**Task details**
What is needed is an exact reproduction of the lines in the records below, starting at the line with "Where should I" and ending at the line with "You are a GUI", both included, and nothing else; pictures stay out.

**Information shown**
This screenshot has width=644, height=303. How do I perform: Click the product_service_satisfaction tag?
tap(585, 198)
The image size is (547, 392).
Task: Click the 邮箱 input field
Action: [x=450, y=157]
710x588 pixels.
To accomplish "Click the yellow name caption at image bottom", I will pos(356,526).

* * *

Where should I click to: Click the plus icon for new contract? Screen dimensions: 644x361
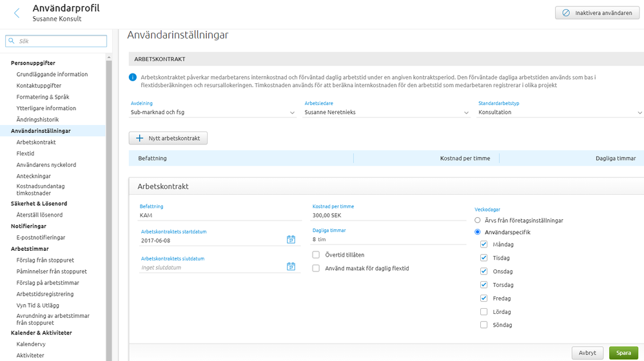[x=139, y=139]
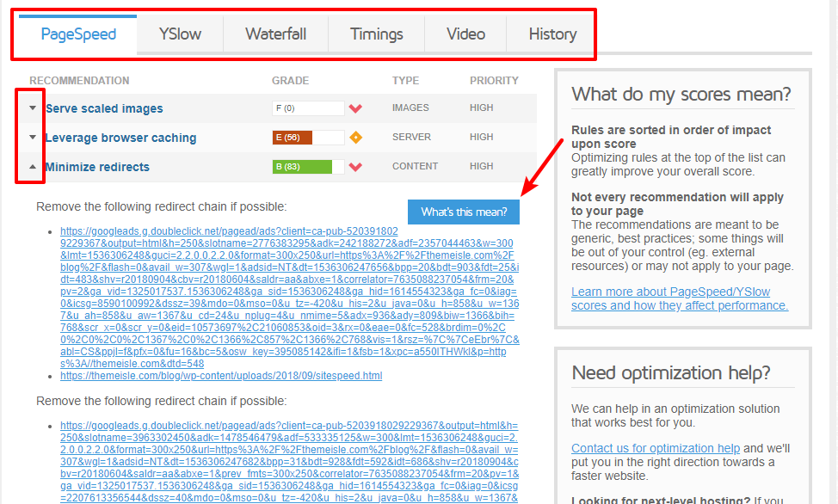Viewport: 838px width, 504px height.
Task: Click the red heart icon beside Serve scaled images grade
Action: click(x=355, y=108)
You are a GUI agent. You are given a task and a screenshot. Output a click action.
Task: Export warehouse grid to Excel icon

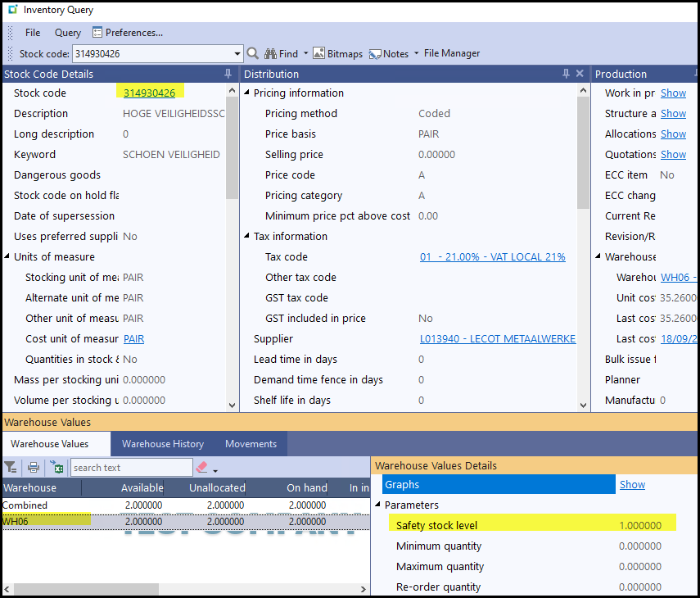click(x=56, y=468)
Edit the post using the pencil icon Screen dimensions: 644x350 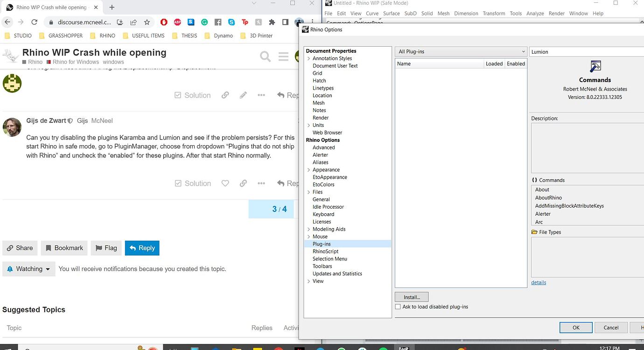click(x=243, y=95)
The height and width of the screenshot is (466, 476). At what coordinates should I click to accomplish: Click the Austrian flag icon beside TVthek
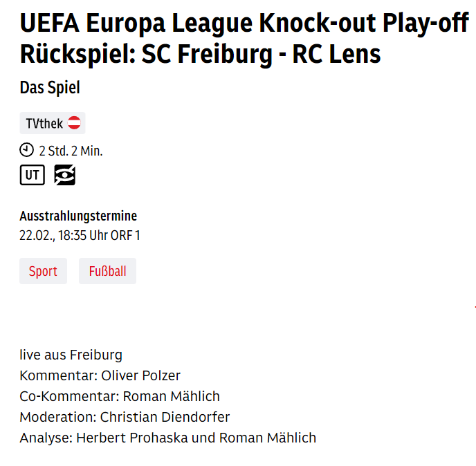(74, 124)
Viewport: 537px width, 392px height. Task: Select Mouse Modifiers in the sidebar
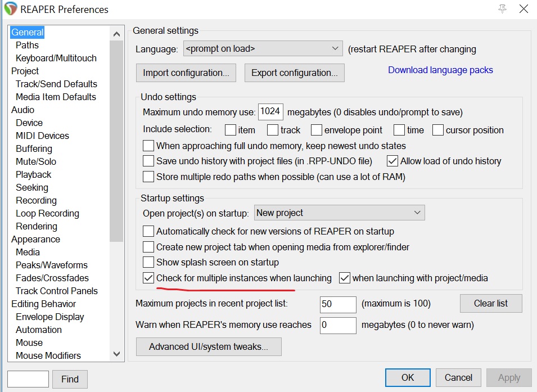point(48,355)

--

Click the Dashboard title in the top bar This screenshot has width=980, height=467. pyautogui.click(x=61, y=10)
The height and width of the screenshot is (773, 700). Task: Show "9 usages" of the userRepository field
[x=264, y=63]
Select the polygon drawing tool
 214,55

**Answer below**
Where should I click to: Click the plus icon for new contract? Screen dimensions: 644x361
[x=139, y=139]
Viewport: 838px width, 504px height.
Task: Click the red heart icon beside Serve scaled images grade
Action: click(x=355, y=108)
You are a GUI agent. You are given a task and a screenshot. Output a click action.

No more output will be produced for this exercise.